Двойное убийство на Наличной, несчастный случай с крупным бизнесменом, коммунальная поножовщина на набережной Макарова, самоубийство Кирилла Лангера… Ничего серьезного. Если не считать того, что Мицуко какое-то время была… подругой повешенного. Нет, ничего серьезного.
— Нет у меня никаких важных дел. Да и веду я их не сам, а мой старый хрыч-шеф. Логичнее было бы в таком случае компрометировать его, ты не находишь?
Борода поиграл ноздрями.
— Ну, тогда остается только один вариант. Сначала ее убивают, а уже потом у тебя крадут часы. Подставляют первого попавшегося. То есть — тебя.
— Но тогда этот человек должен хорошо знать ее и совсем неплохо знать меня. Вряд ли это возможно. У нас разный круг общения. К тому же у меня и друзей-то нет.
— А я? — обиделся Борода.
— Ты не в счет.
— Это почему же?
— Но ты же не хочешь сказать, что убил девушку, а потом хладнокровно меня подставил! — Пацюк даже засмеялся от явной глупости такого предположения.
— Нет. Я не убивал. — Борода отнесся к шутке Пацюка довольно серьезно. — Это противоречит пути Дао. Дао — религия философов, а не самураев…
— А третьего не дано? — с надеждой спросил Егор.
— Почему же? — Борода воздел руки к потолку. — Судьба, друг мой. Не борись с судьбой, жди ее приговора, прими увэй!
"Прими увэй” прозвучало как “прими обет безбрачия” или “оскопи себя в честь восьми бессмертных”. А на это Пацюк согласиться не мог.
— Пошел ты со своими увэями… Лучше расскажи мне о Юкках…
— О Юкках?
— Ты ведь там катаешься. Знаешь теремок под названием “Чертова мельница”? Или его еще величают “С понтом Нотр-Дам”.
— Впервые слышу.
— Особняк в стиле графа Дракулы. Химеры на фронтоне, черти на башнях… Разве ты его не видел?
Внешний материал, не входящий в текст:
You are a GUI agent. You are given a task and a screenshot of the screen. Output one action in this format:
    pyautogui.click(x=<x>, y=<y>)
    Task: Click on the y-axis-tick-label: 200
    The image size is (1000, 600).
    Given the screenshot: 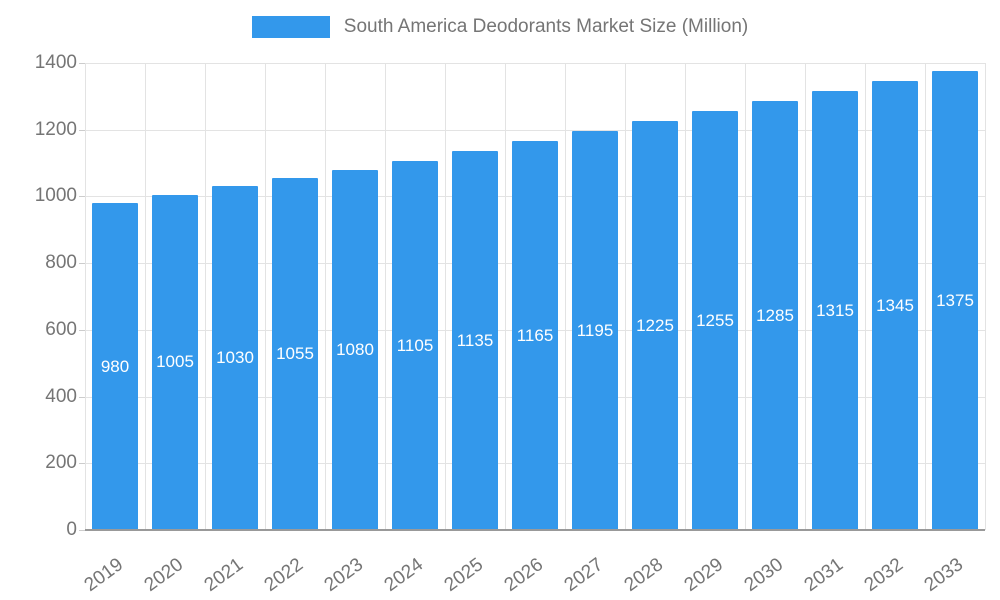 What is the action you would take?
    pyautogui.click(x=61, y=462)
    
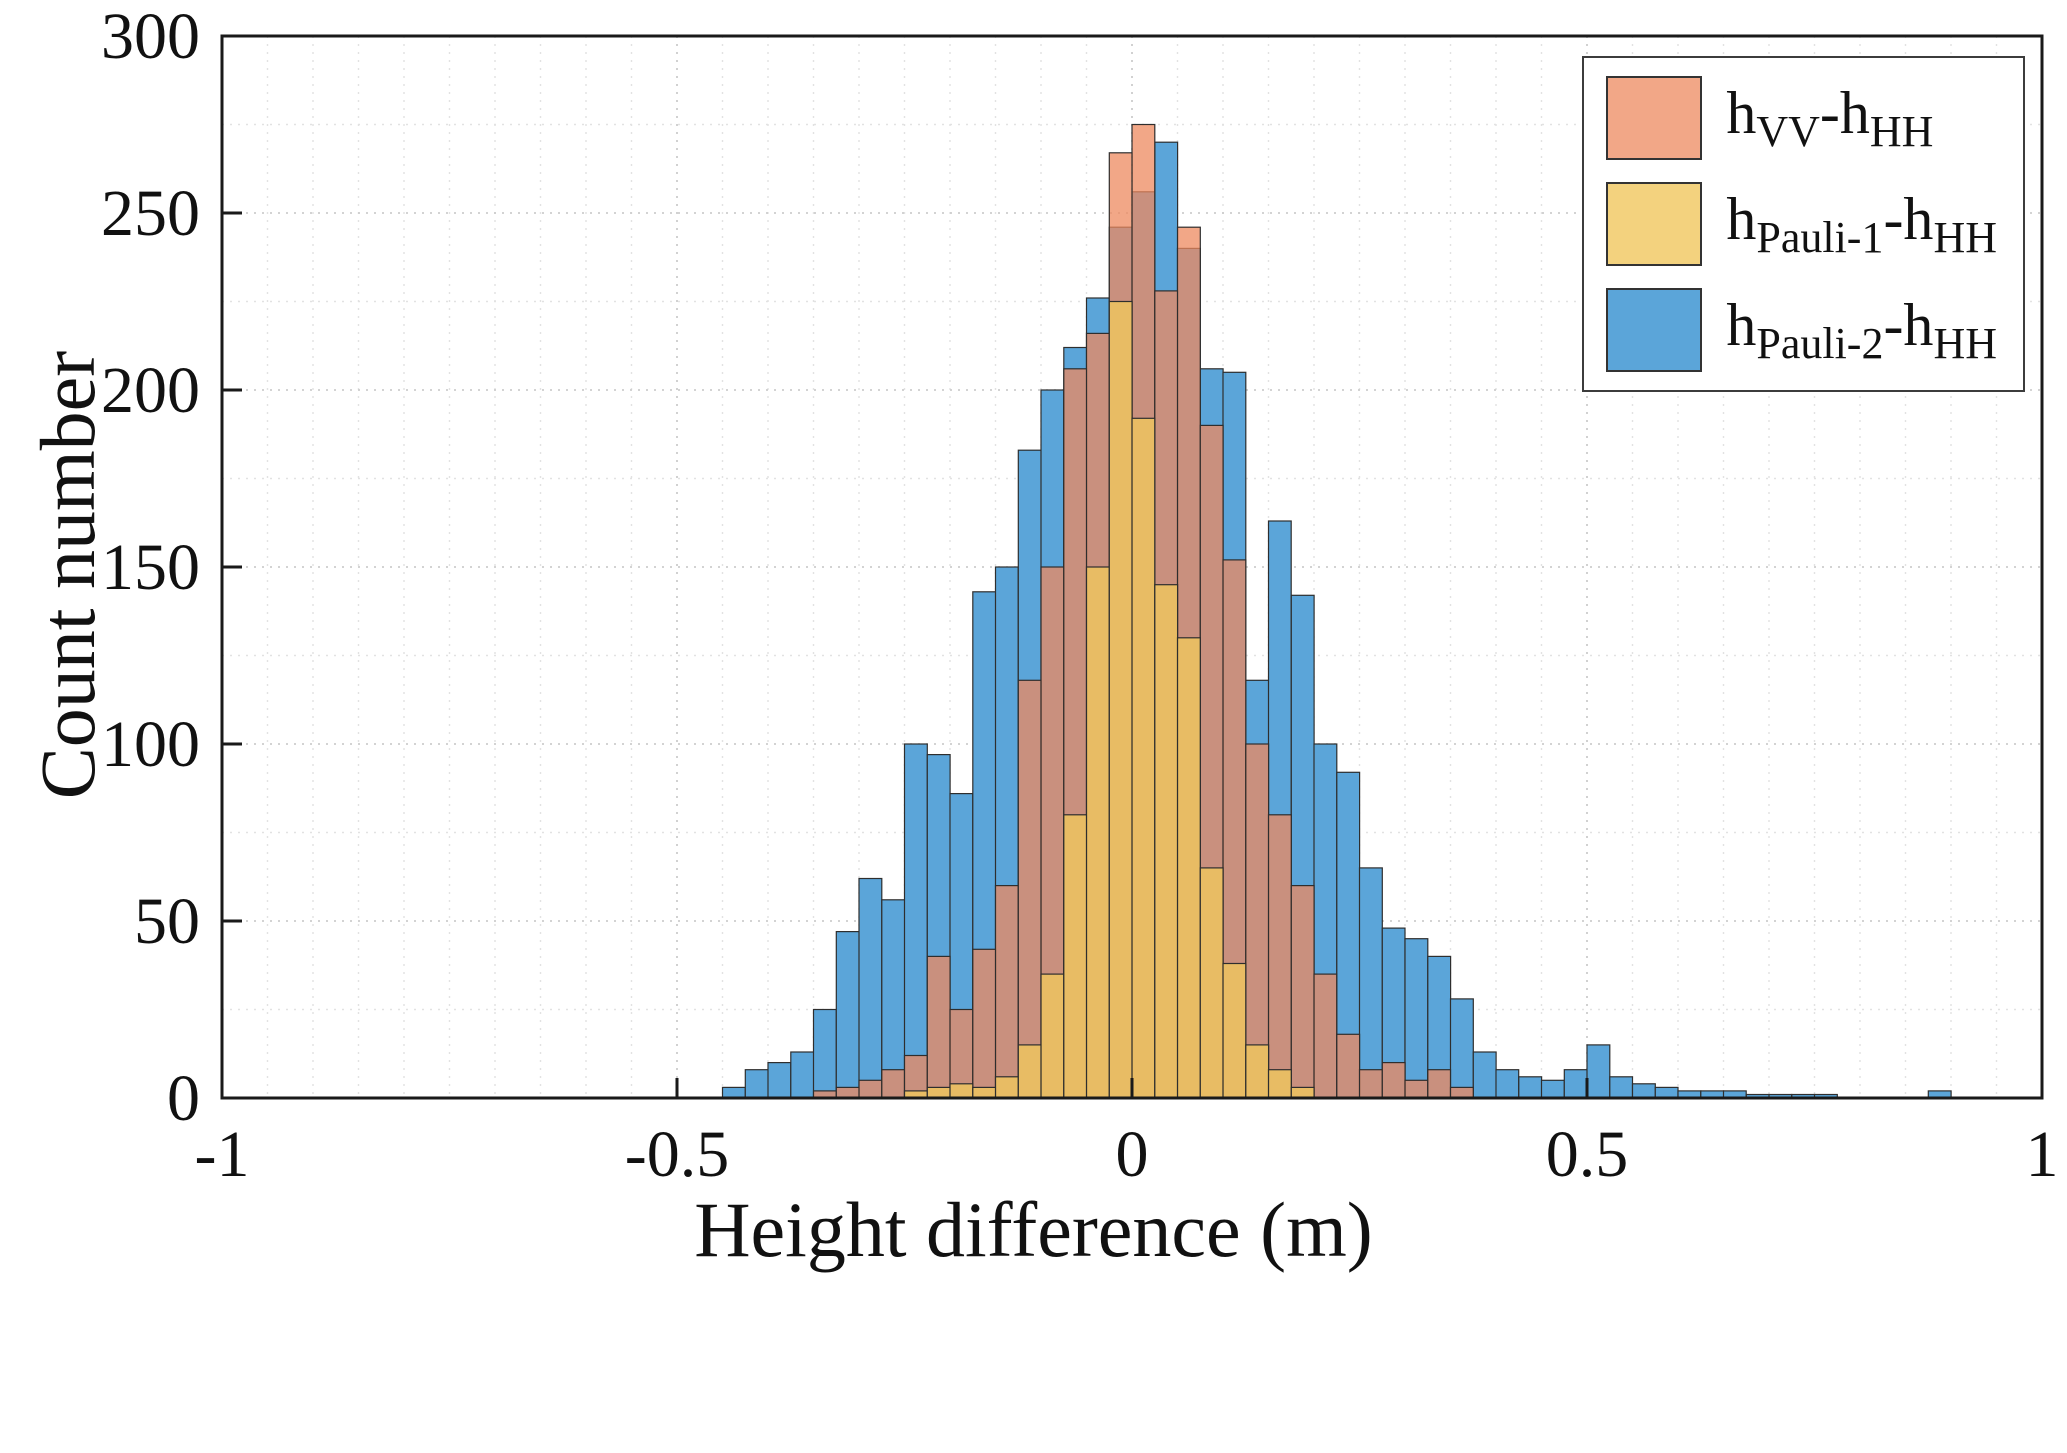  What do you see at coordinates (1830, 118) in the screenshot?
I see `legend-label-0: hVV-hHH` at bounding box center [1830, 118].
Борода погрузился в глубокое раздумье. И спустя минуту изрек очередную даосскую патетическую бессмысленность:
— Зачем смотреть на дома, когда есть холмы? Зачем смотреть на дома, когда есть дорога?
— Да, — согласился Пацюк. — Да. Ты прав, кретин. Зачем смотреть на дома, когда есть соевые бобы? Зачем смотреть на дома, когда есть противозачаточные пилюли? Зачем смотреть на дома, когда есть презервативы с музыкой? Зачем смотреть на дома, когда есть шарики для члена? Зачем смотреть на дома, когда есть недорогие симпатяжки в мини на Старо-Невском?
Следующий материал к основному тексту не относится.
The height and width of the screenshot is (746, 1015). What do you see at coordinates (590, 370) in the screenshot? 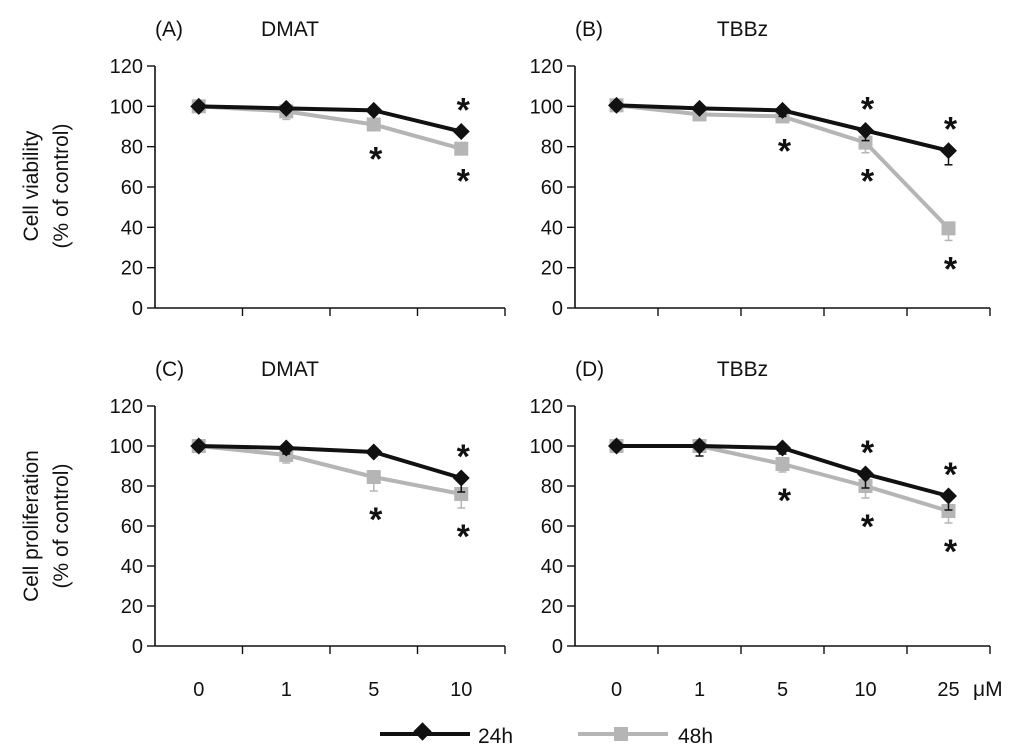
I see `panel-label: (D)` at bounding box center [590, 370].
— Ключ на полочке, — кротко сказал Борода. — Возьми его, если надумаешь уйти.
— А ты куда собираешься?
Пацюк, вылизавший весь рис и вылакавший весь зеленый чай, теперь с интересом наблюдал за Бородой. Тот выполз из своего священного угла и бесшумно заходил по комнате, на ходу надевая длинную рубаху с Лао-цзы (еще одного удачного клона рубахи самого Пацюка) и потертую меховую безрукавку. Довершила картину преображения меховая кепка с оторочкой.
— Я иду в гуань.
— Куда?!
— Вообще гуань — это даосский монастырь. Но мы так называем место, где собираются адепты Дао.
— И много вас там?.. — “Таких сумасшедших”, — хотел добавить Пацюк, но сдержался. В конце концов, чумовой Борода предоставил ему кров. И сколько Егор будет здесь околачиваться — неизвестно.
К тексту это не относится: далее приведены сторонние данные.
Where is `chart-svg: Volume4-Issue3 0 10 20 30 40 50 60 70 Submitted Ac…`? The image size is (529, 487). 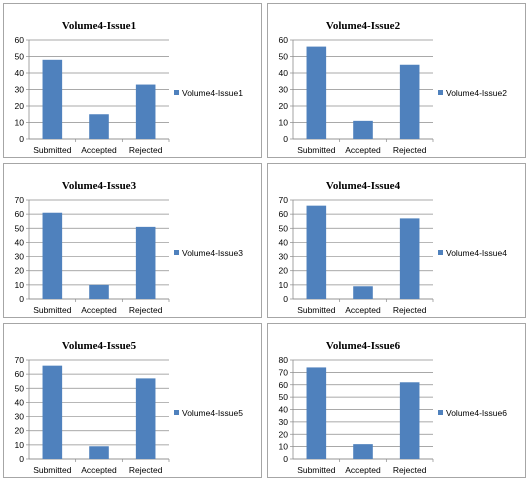 chart-svg: Volume4-Issue3 0 10 20 30 40 50 60 70 Submitted Ac… is located at coordinates (130, 248).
— Нас немного. Но ведь дело не в количестве, правда?
— Это точно.
* * *…Владельца “Москвича” с номерным знаком “Н ОЗЗ ХВ 78 RUS” (того самого, который увез ангела) звали Тимур Манивальдович Жумыга. Проживал Жумыга на самых задворках Сосновой Поляны, на улице Летчика Пилютова. Сведения о Жумыге добыл Пацюку еще один его однокурсник по универсу — Гена Ладошкин, подвизающийся ныне в ГИБДД.
…Известие о Тимуре Манивальдовиче в контексте улицы Летчика Пилютова чрезвычайно возбудило Пацюка. И все потому, что сама улица находилась в двух кварталах от жилища Мицуко.
У метро “Ветеранов” Пацюк втиснулся в переполненный троллейбус, который выплюнул его едва ли не на конечной. Несколько раз он порывался сойти раньше — на Пограничника Гарькавого (ведь именно там находились чертоги убитого ангела). Но так и не сошел. От лукавого Забелина можно было ждать чего угодно — в том числе и засады на квартире Мицуко.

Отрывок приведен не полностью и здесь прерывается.